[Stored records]

- Opening Delimiter -

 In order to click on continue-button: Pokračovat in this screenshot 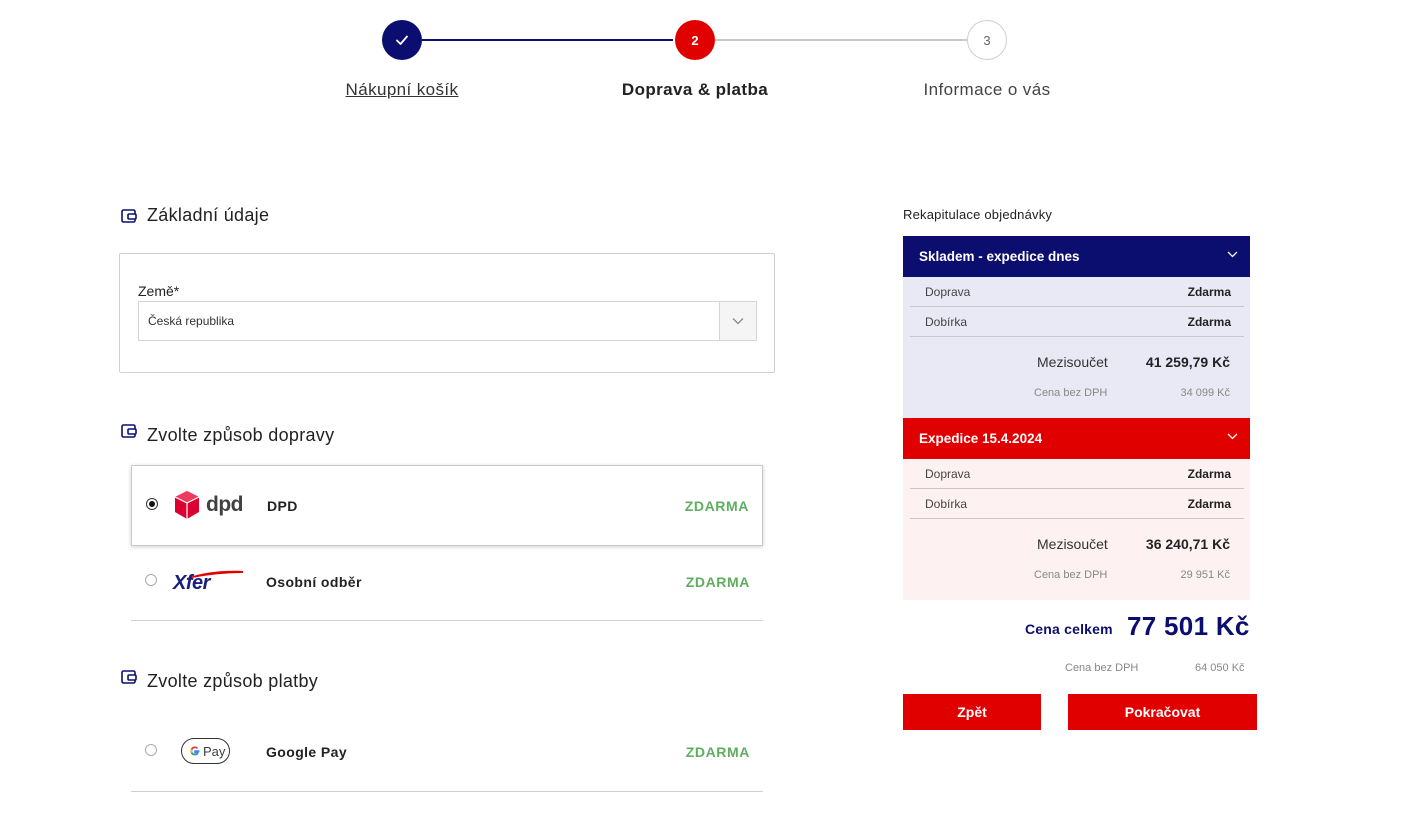, I will do `click(1162, 712)`.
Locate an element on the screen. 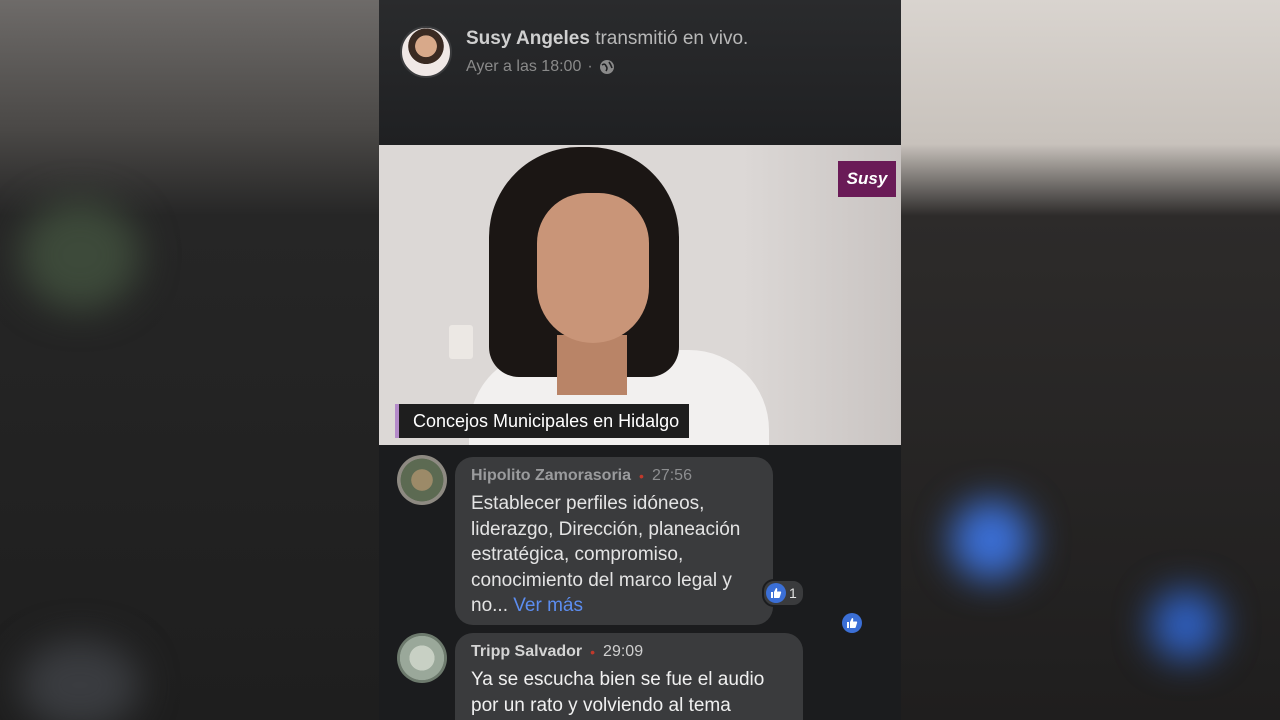 This screenshot has height=720, width=1280. globe-icon is located at coordinates (606, 67).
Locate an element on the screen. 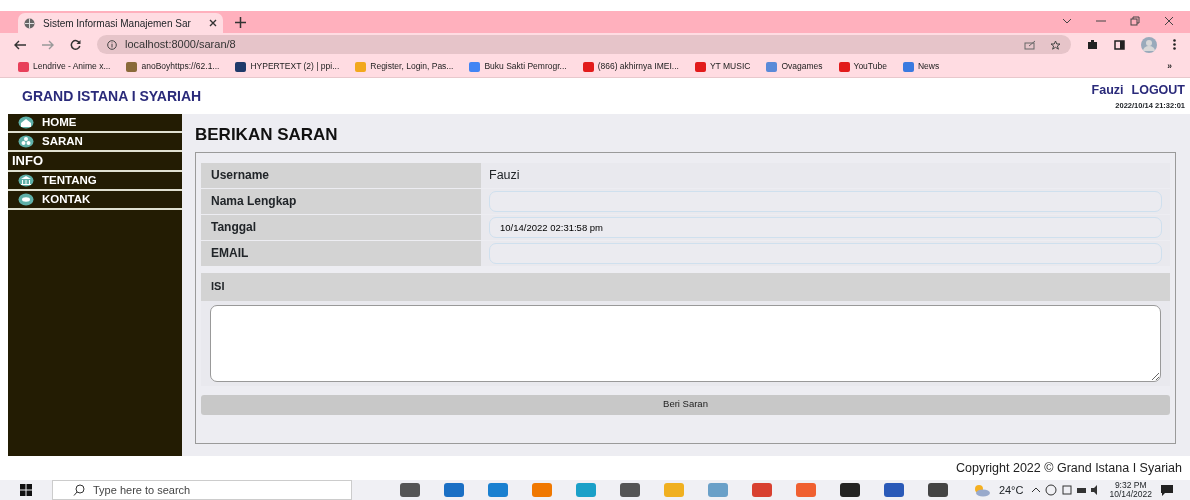  url-text: localhost:8000/saran/8 is located at coordinates (180, 45).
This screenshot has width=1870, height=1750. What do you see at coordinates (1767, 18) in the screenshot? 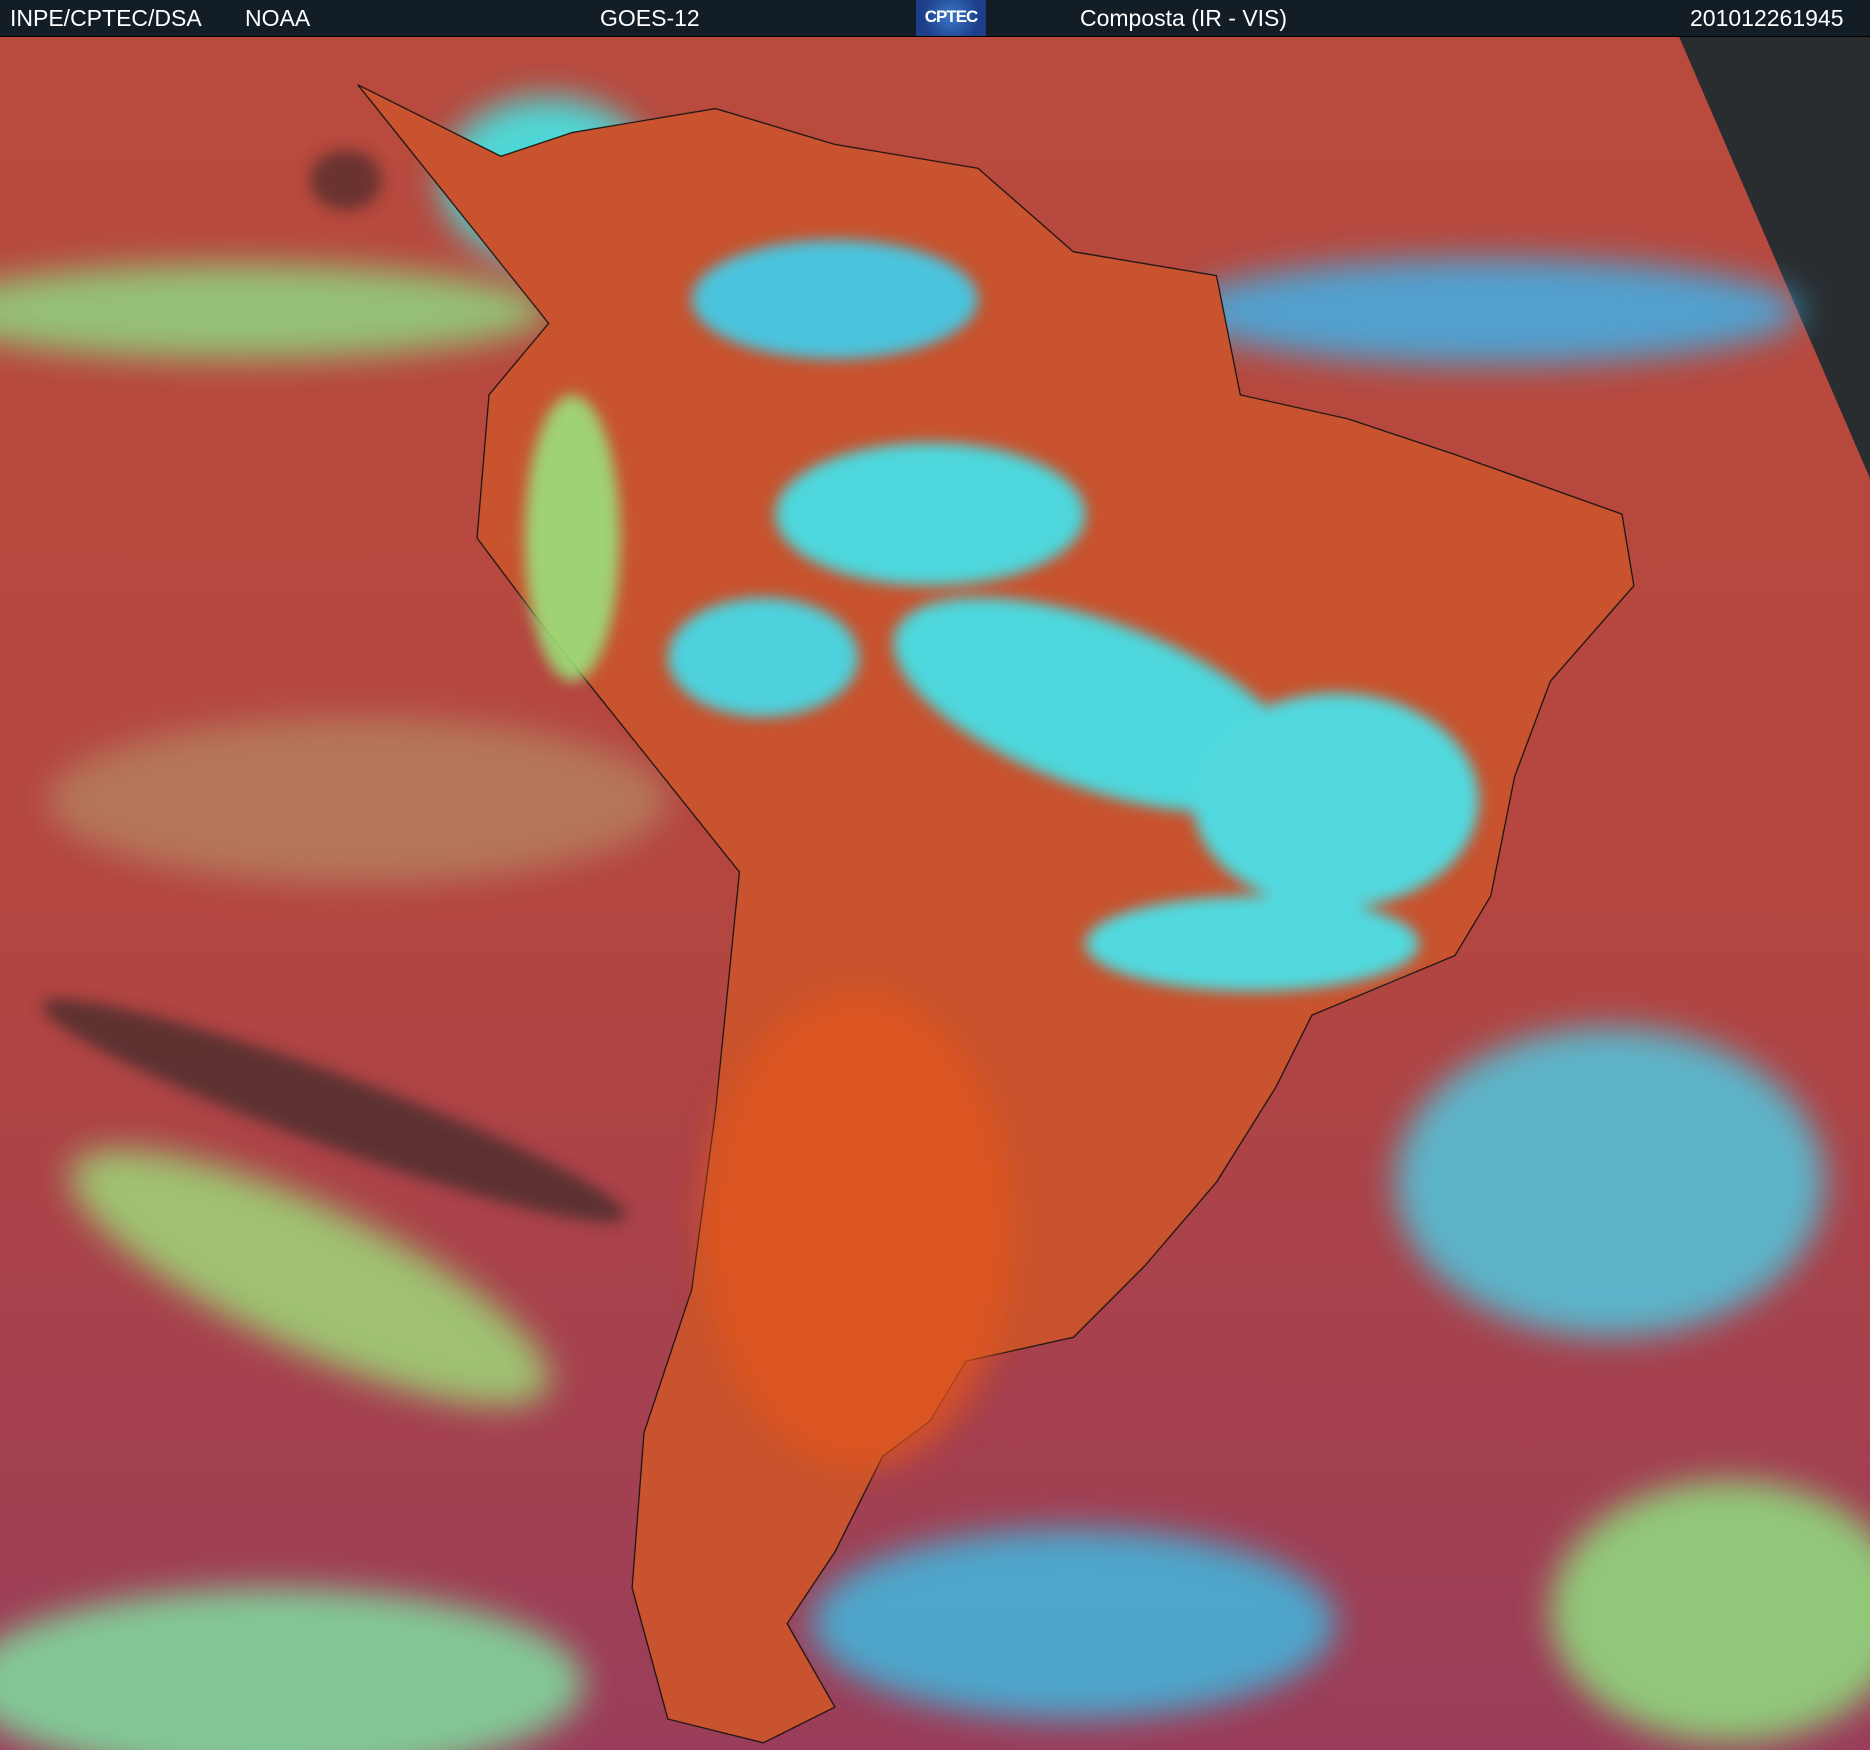
I see `timestamp-label: 201012261945` at bounding box center [1767, 18].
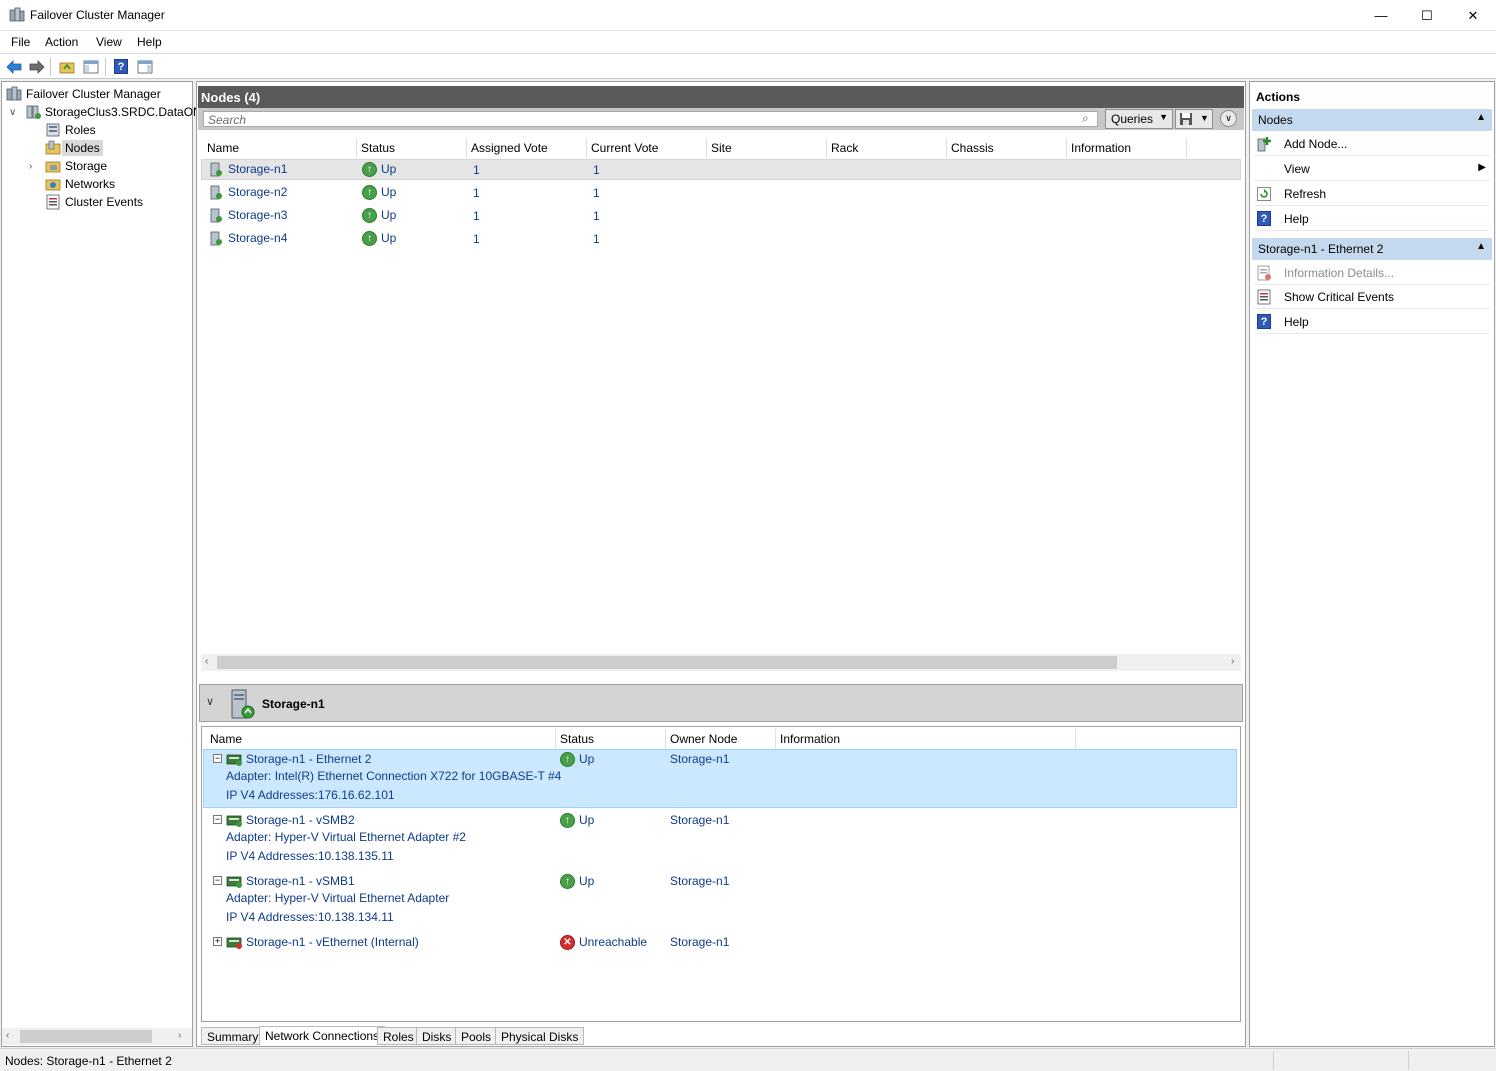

- Closing Delimiter -

• ABOUT THIS EXERCISE:
Render everything from the line containing "This screenshot has width=1870, height=1750." down to the end of the data as a JSON list of strings, one string per line, with blank lines skipped. Leave the pictures out.

• FINISHED EXERCISE:
[
  "This screenshot has width=1870, height=1750. What do you see at coordinates (1767, 18) in the screenshot? ",
  "I see `timestamp-label: 201012261945` at bounding box center [1767, 18]."
]